■ **Exercise prompt**: Transcribe the data that follows, exactly and in full.
>>>
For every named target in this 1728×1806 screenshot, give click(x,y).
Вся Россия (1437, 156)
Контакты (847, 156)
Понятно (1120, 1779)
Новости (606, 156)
<<<
■ **Solution to the problem**:
For every named target in this 1728×1806 screenshot, give click(x,y).
Вся Россия (1437, 156)
Контакты (847, 156)
Понятно (1120, 1779)
Новости (606, 156)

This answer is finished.